Sundanceackwards**½/****
starring Linas Phillips, Davie-Blue, Jim Fletcher, Paul Lazar
written and directed by Linas Phillips

by Alex Jackson It took me a while to have any reaction whatsoever to Linas Phillips' Bass Ackwards. I guess I ultimately settled on mild affection, but this is not a film that's going to divide people. Phillips plays a Seattle-area wedding videographer named, yes, Linas. He's living with a young married couple and having an affair with the wife thereof (Davie-Blue). She's not willing to develop the relationship any farther and her husband kicks Linas out of their house. With no home and no girl, Linas picks up a '76 Volkswagen bus and decides to drive to the east coast to stay with his parents.
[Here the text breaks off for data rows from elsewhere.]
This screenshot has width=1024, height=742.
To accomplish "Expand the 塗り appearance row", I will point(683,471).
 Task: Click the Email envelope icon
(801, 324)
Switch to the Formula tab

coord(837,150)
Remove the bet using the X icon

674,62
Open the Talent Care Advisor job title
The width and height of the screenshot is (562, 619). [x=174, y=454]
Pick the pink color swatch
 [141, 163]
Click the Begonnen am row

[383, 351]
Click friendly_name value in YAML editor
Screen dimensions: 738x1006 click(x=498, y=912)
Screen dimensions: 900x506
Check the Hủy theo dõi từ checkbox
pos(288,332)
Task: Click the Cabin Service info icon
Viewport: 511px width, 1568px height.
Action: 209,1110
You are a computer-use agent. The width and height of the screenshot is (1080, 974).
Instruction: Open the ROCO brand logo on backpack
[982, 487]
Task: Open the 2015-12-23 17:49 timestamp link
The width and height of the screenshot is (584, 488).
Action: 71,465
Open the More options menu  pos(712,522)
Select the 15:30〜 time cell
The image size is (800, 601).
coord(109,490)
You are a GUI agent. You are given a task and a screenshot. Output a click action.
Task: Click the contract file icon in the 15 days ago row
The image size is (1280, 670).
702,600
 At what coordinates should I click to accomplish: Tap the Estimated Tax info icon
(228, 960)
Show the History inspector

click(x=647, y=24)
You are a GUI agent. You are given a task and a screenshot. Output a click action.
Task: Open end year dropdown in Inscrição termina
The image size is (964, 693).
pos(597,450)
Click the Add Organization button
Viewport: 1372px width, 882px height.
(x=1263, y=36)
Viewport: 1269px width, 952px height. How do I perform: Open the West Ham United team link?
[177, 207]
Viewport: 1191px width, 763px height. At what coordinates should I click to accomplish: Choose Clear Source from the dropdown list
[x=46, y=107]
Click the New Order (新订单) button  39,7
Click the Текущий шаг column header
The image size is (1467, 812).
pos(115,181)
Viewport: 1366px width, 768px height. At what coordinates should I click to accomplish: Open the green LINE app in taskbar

Yeah, so it's a road-trip movie. Phillips is essentially playing himself and the film seems to be based on personal experience. Accordingly, as a writer, director, and actor, he is generously self-effacing and willing to look foolish–but he's never particularly critical of the Linas "character." Until the movie was over, I was only about seventy-five percent sure that Linas was having an affair. (The other twenty-five percent of me believed that his girlfriend and the wife were actually two different people who happened to look alike.) Even though I don't think this is an "emotional affair," nobody ever has sex. They just talk to one another with a familiarity more suited to lovers than to friends; the entire thing is left for us to infer. It seems that anything more explicit would render Linas unsympathetic–a loser-loser instead of a lovable one–and Phillips couldn't stand us seeing his alter ego that way. He appears to have had a rather conventional "quirky" road comedy in mind when conceptualizing Bass Ackwards and maybe the film would have turned out that way had he never met cinematographer Sean Porter. Imagine Little Miss Sunshine directed by Terrence Malick and you might get some idea of what you're in for. Porter's photography is incredible on an aesthetic level, and it's genuinely shocking to learn that the finished film (after post-production) cost a mere $90,000. Bass Ackwards would no doubt be worse without him. But I found all that beauty problematically tasteful, especially when combined with Phillips' softball treatment of "Linas." How about this? Anybody who hates Bass Ackwards is doing so for reasons unrelated to the quality of the movie itself; anybody who loves it has given up on asking for films that demand anything of them.